Auto-Generating Clickbait with Recurrent Neural Networks

thenomad · on Oct 13, 2015

If I could feed this an article and have it generate headlines based on the text of that article (and they were any good), there is a solid chance I would pay real money for that service.

Headlines are an absolute pain, and as the article says, they're decidedly unoriginal most of the time. I can't see an obvious reason that an AI would be much worse at creating them as a human.

SixSigma · on Oct 13, 2015

Instead of generating random articles

  1. Generate click bait headlines
  2. Write suitable copy for them
  3. ???
  4. Profit

Where 3, of course, is "build ad network"

limelight · on Oct 13, 2015

I know of at least company which actually does this (tests headlines before writing the actual articles).

bcohen5055 · on Oct 13, 2015

I've always wondered if sites do this the other way around. A site invests a lot in content they create you would think to get the most out of it they would serve it with different headlines to different demographics. Knowing from Facebook what headlines you have clicked through in the past can indicate how they should write future headlines to get you again.

limelight · on Oct 13, 2015

Oh, they definitely do it the other way around extensively.

petra · on Oct 13, 2015

In the testing phase, what happens when you click the headline?

limelight · on Oct 13, 2015

Sometimes it just loads a random article, sometimes it gives an error page.

vidarh · on Oct 14, 2015

And parts of 2. involves automatically farming out the writing to places like Fiverr..

thenomad · on Oct 13, 2015

1a. Split-test. A lot.

Aldo_MX · on Oct 13, 2015

That's absolutely easy:

<Random Unexpected Person> did <random unexpected action>, you wouldn't believe it!

thenomad · on Oct 13, 2015

There are many, many headline formulae in the world ( some of my favourites were written in the mid 1920s, in John Caples' book "Tested Advertising Methods" ) but they still take time to iterate through and hone for each article.

I'd like a robot to do that for me, please :)

blisterpeanuts · on Oct 13, 2015

I like the notion of swamping the Internet with fake click-bait headlines, to dilute the attractiveness of this (to me, odious) form.

Give me sincere, honest news and discussion, or else shut up.

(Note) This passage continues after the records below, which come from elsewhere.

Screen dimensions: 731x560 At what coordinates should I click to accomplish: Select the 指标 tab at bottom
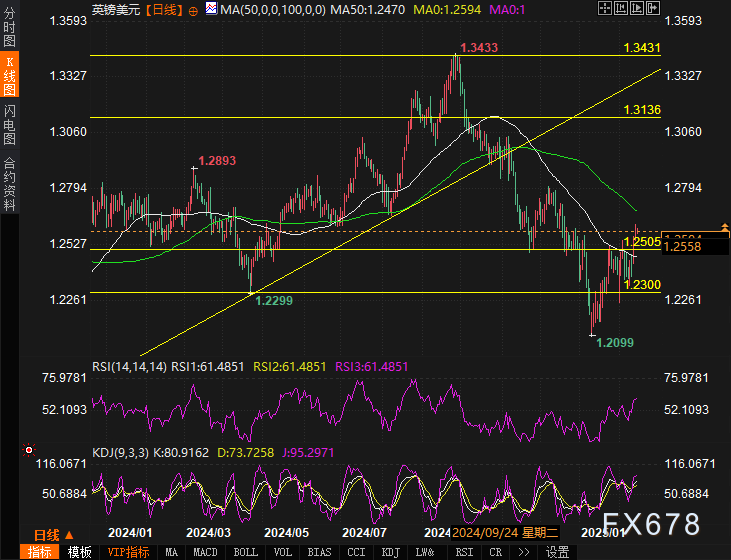40,552
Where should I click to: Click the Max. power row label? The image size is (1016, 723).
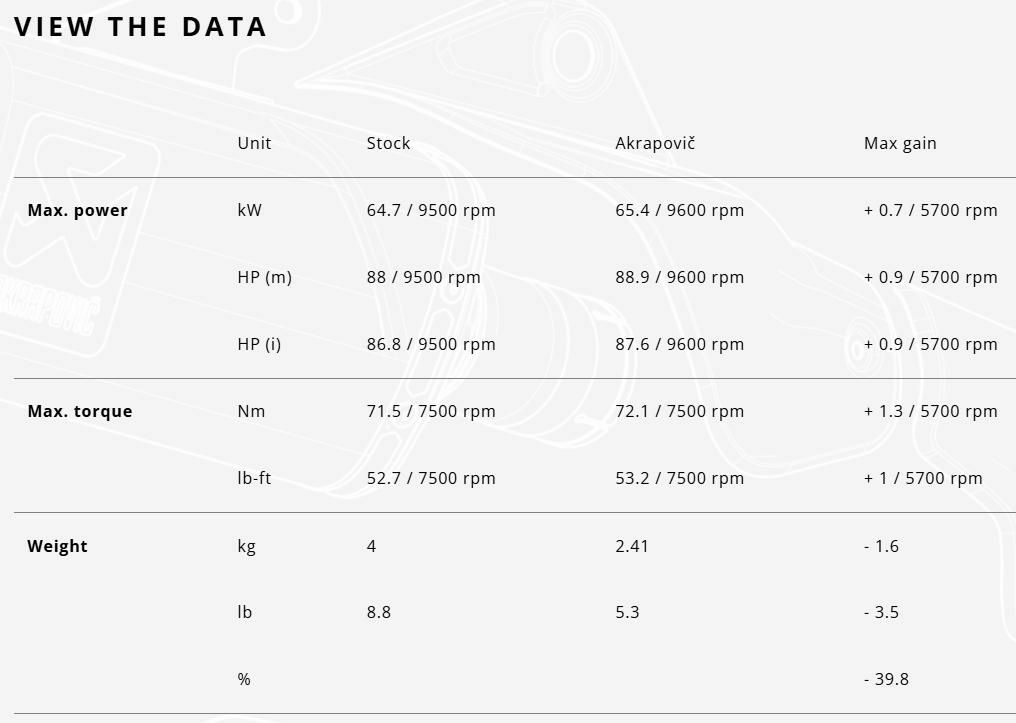point(77,210)
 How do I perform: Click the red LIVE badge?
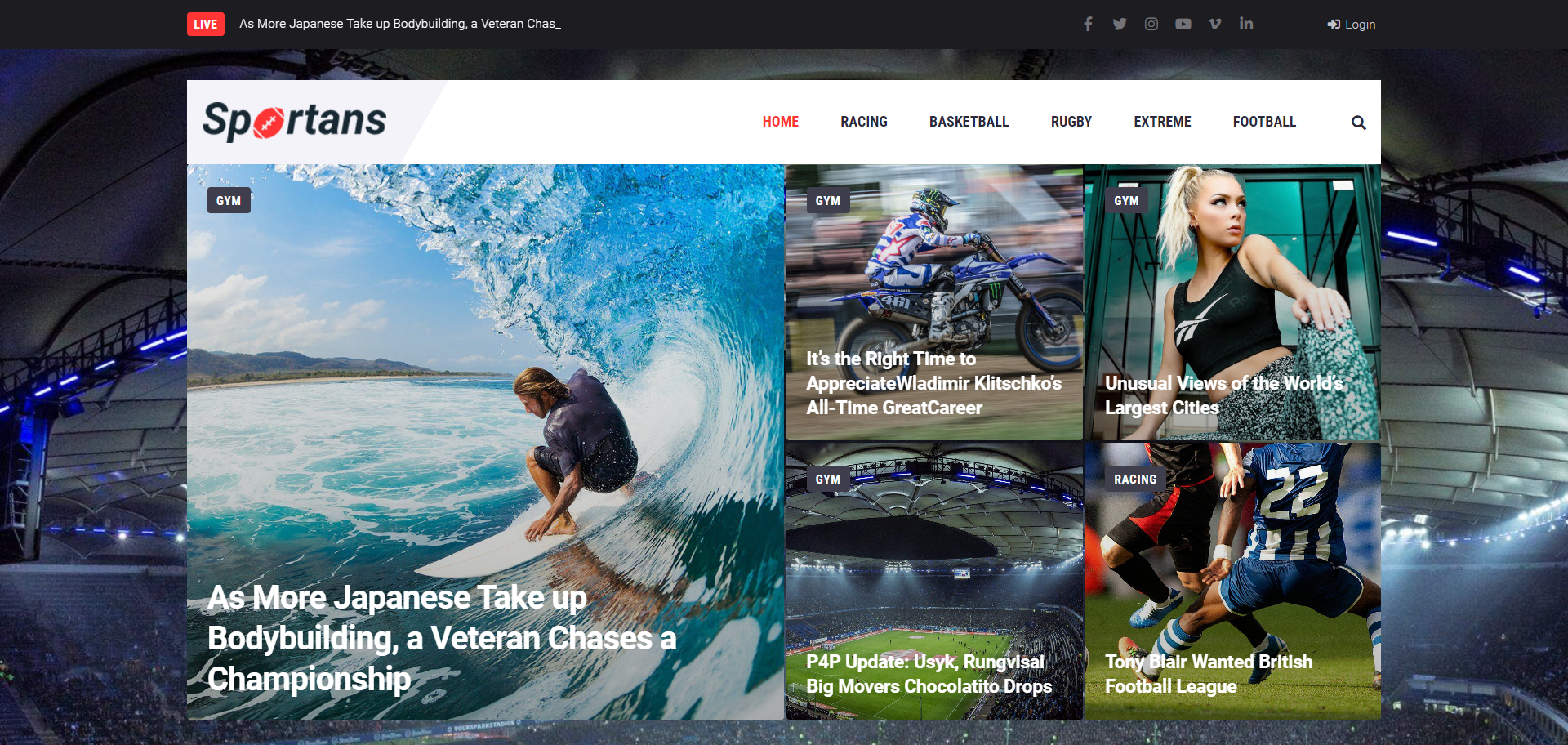205,24
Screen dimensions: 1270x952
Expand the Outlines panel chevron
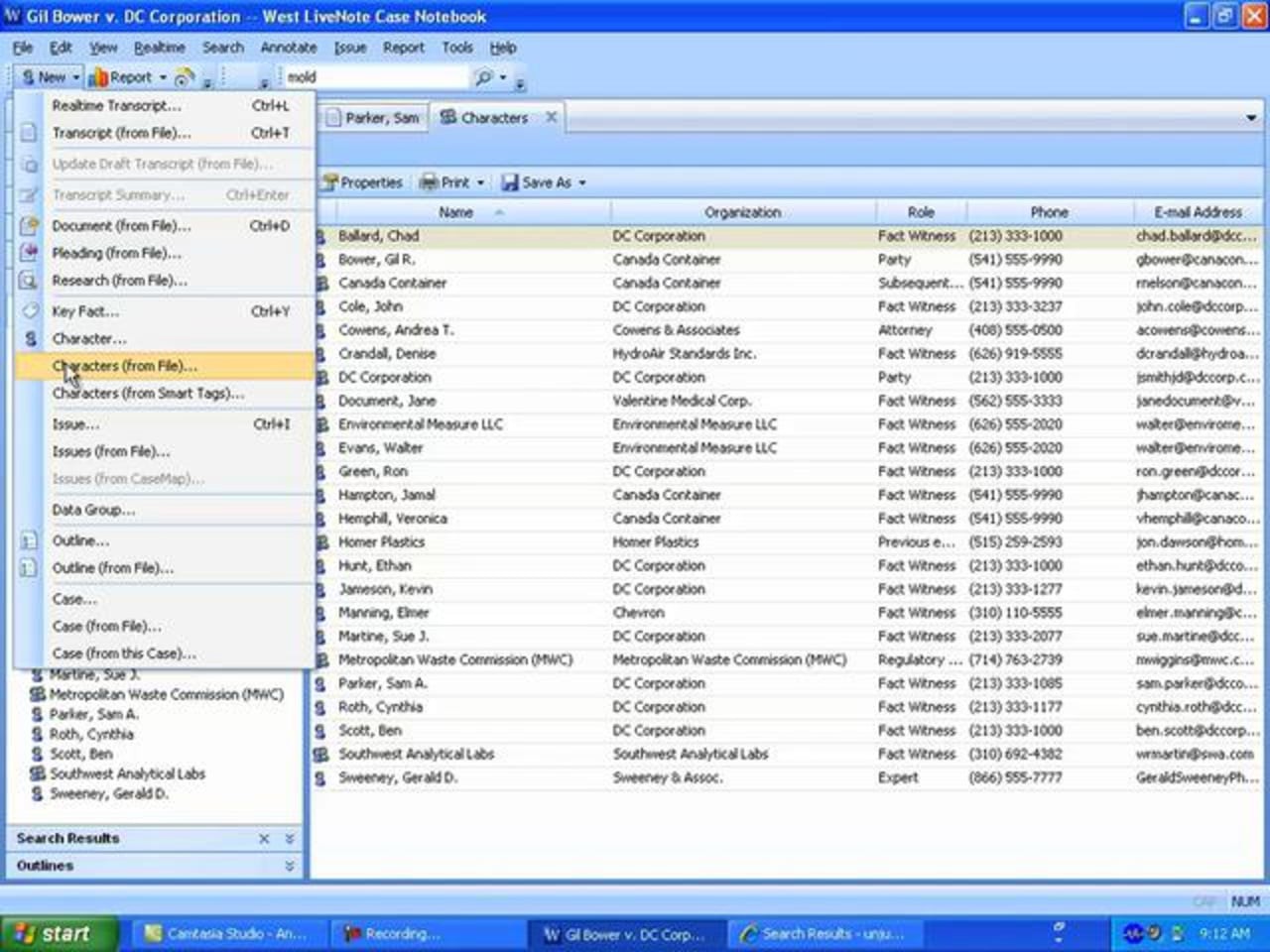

Unfortunately, someone out there must really have a craving for "weird old tricks" and "shocking conclusions".

It's a sort of race-to-the-bottom, least common denominator effect.

Maybe someone will write a browser extension that filters out obvious click-bait headlines. Now that would be clever!

billmalarky · on Oct 13, 2015

People don't have a craving for this kind of crap, that is they don't actively search for it. It works by exploiting the brain. It's the publishing equivalent to junk food. We know it's awful. We know it's bad for us. But we struggle to not consume it because it's cheap and it pings our reward systems.

AnimalMuppet · on Oct 13, 2015

Actually, I think that the clickbait junk makes us think that it will ping our reward systems. For me, at least, it doesn't really reward me very well (even in a junk food way).

Maybe this means that the real clickbait trash is training me not to click on it, so I don't need the fake to do so?

TeMPOraL · on Oct 14, 2015

I cured myself out of clickbait headlines after I clicked on few and learned to expect no content on the other side. It's a simple association, really. You click on something X-y, you get no reward, you learn not to waste time on X-looking things.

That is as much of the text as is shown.